Sunday, April 01, 2007

Home-Baked Beans

About seven years ago, I worked at a global education museum, where I helped develop exhibits that introduced U.S. schoolchildren to the world outside their country’s borders. One of the exhibits encouraged kids to think about how people around the world are connected by international trade. In an effort to make these connections, sometimes I’d talk with groups of children about where their favorite foods came from. Here is the start of a typical discussion:

Me: Today, let’s talk about some of your very favorite foods and think about where they come from. Who wants to tell us their favorite food? Let’s hear from you [pointing to the 8-year-old in the blue sweatshirt jumping up and down with his hand raised].

Boy: Hot dogs!

Me [thinking, oh dear, I really don’t want to get in a discussion about where hot dogs come from]: Great, that’s a great favorite food. Let’s hear from someone else, too. How about you [pointing to the girl in the purple shirt]?

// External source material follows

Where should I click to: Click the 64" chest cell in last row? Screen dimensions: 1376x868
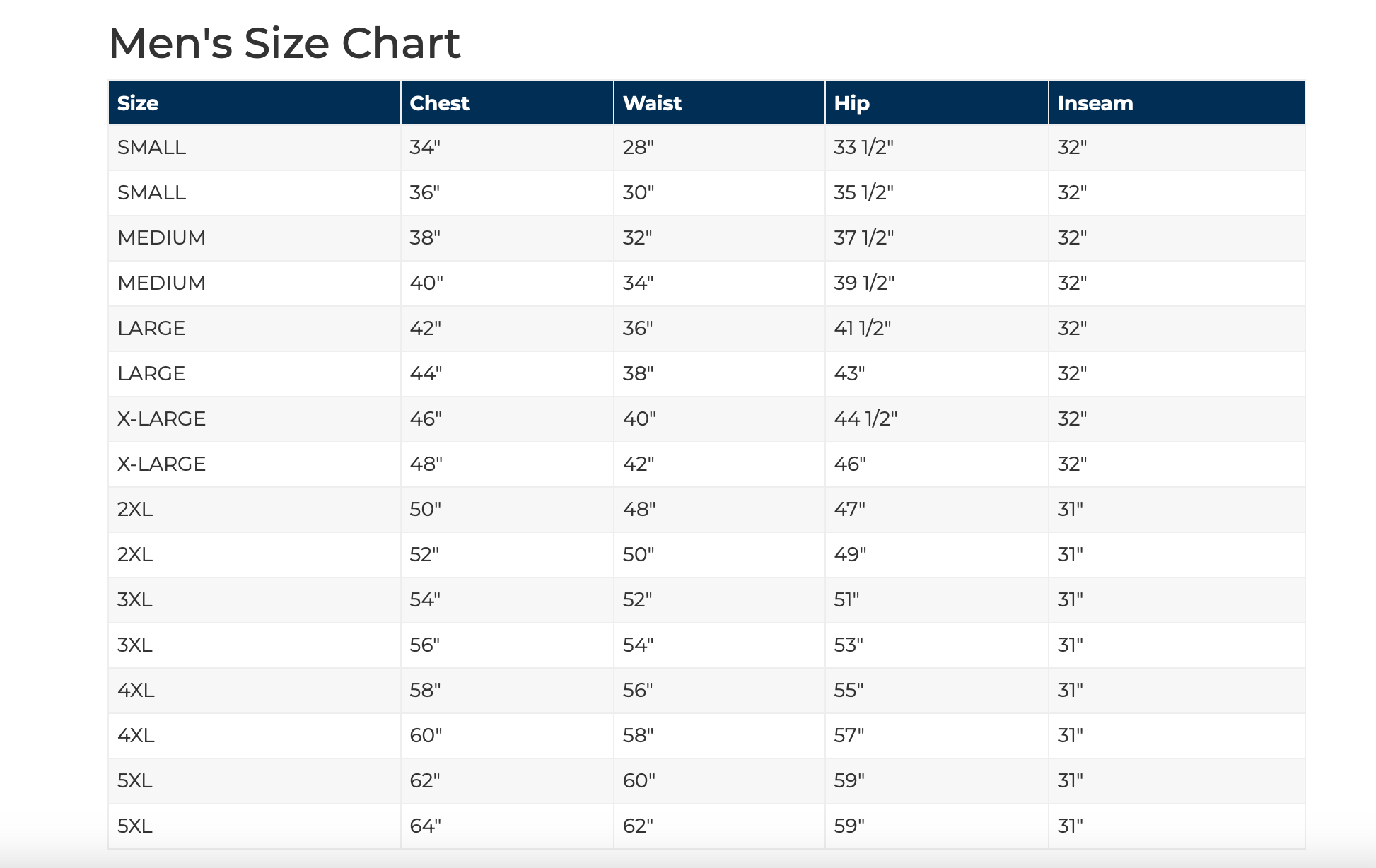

Girl: Macaroni and cheese!

Me: What kind of macaroni and cheese, the kind you make at home, or the kind you buy in a box?

Girl [screwing up her face as if confused]: Well, we make it at home but it comes from a box!

Me: Oh, right, of course. Now, where does that macaroni and cheese come from?

All the kids in unison: THE SUPERMARKET!

Me: But, how did the box get to the supermarket?

Children [blank stares, silence].

Me: And how did the noodles and cheese get into the box?

Children [blank stares, silence].

Me: And where did the noodles and cheese come from?

Children [blank stares, silence].

Me: Do you think that boxes of macaroni and cheese grow on supermarket shelves?

Children [laughter, followed by blank stares].

Me: Okay, let’s try to work backwards and figure out how this box got to your supermarket….

This story brings me, somehow, to baked beans. Because, not too long ago, if you had asked me how a can of baked beans got to my house, I would probably stutter and stumble and say something like: well, obviously, the beans need to be baked, probably in big batches in a very big oven. Hmm, I’m not sure what type of beans they are, though – maybe a special baking bean? And then there is the sweet and salty sauce that goes on them, or maybe that is what they are baked in – I’m not sure. And then the whole mixture gets poured into a can and goes by truck to the supermarket where I buy it!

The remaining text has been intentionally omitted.